# Benjamin Marauder 25 Synthetic stock



## conntaxman

I called crossman up today [6-25-13] and the guy told me about the Synthetic stock,he didn't except them in this summer,he even wants one.I sent my Ben XL1100 back to a company that i bought it so that i could buy a Marauder .25 PCP with the new stock. So the way he sounded I guess that i'll be getting the wood stock.I'll do so mod's on the stock ,i do alot with wood any ways.
I still cant get over how much these pcp rifles cost.You can get a high power rifle cheaper. LOL. I know it the noise part, that is why im getting the .25cal. The XL1100 i had was doing good after about 300 shots.I was keeping the group inside a Dime.
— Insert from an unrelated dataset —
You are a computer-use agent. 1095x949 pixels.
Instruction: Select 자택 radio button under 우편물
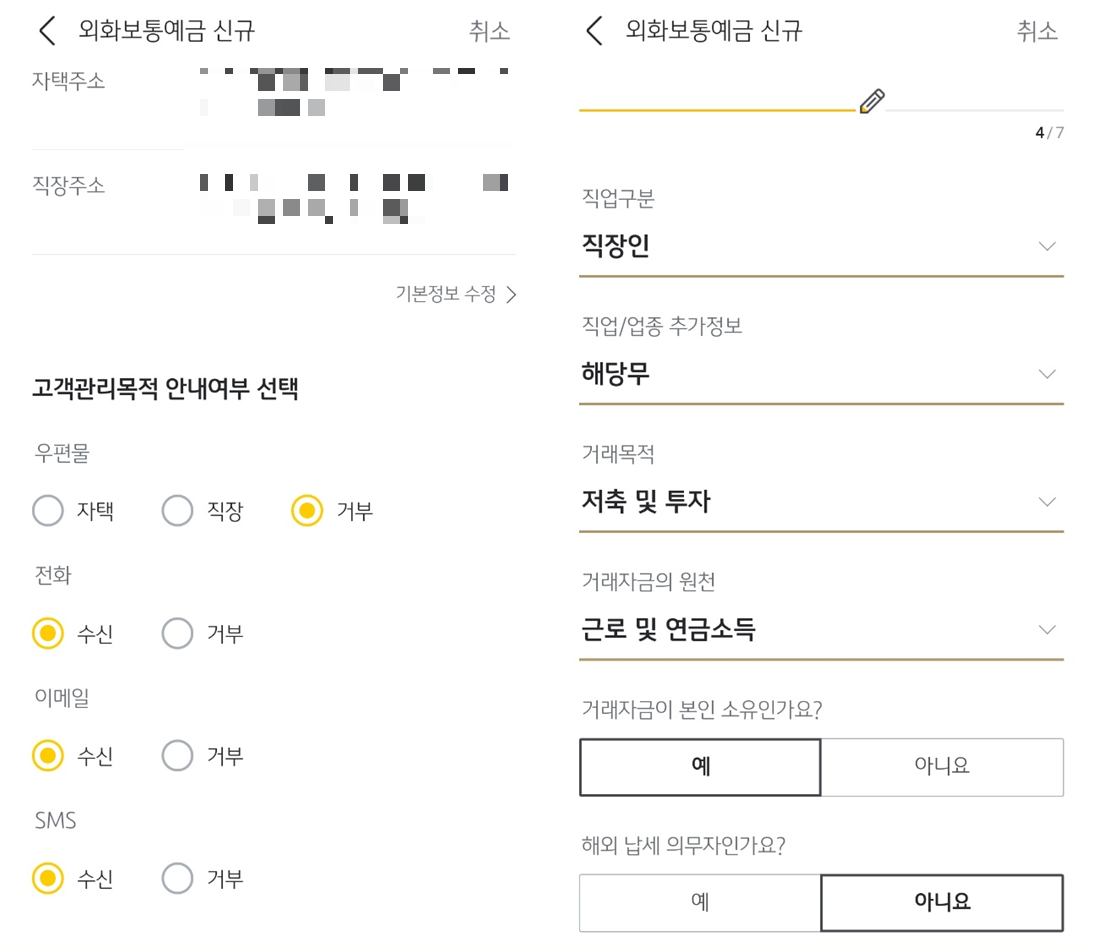pos(47,510)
At the end i was shooting at roofing nails.
oh and then the pump for the marauder, holy smokes $200.00, then if you dont have a tank,if you wanted spare air. I have some tanks in my shop, and my welding supplier can fill tanks with just air. So for all you that have one you also can go to a welding shop supply and get your compressed air.
Why im getting the .25 is because im going after some yotes near my house.
John


----------



## NCAG1

They do get expensive! But you have to remember if you ever broke down a complex PCP there are alot of parts in these rifles as compared to a traditional powder burner. So that may be some of the reason of cost and if you ever tear down a springer it gets even worse!!!!! 

But yes, your right. My friends who ask me what I paid for that gun like $200 I just smile and say, yes! Not worth explaining to them why the cost.


----------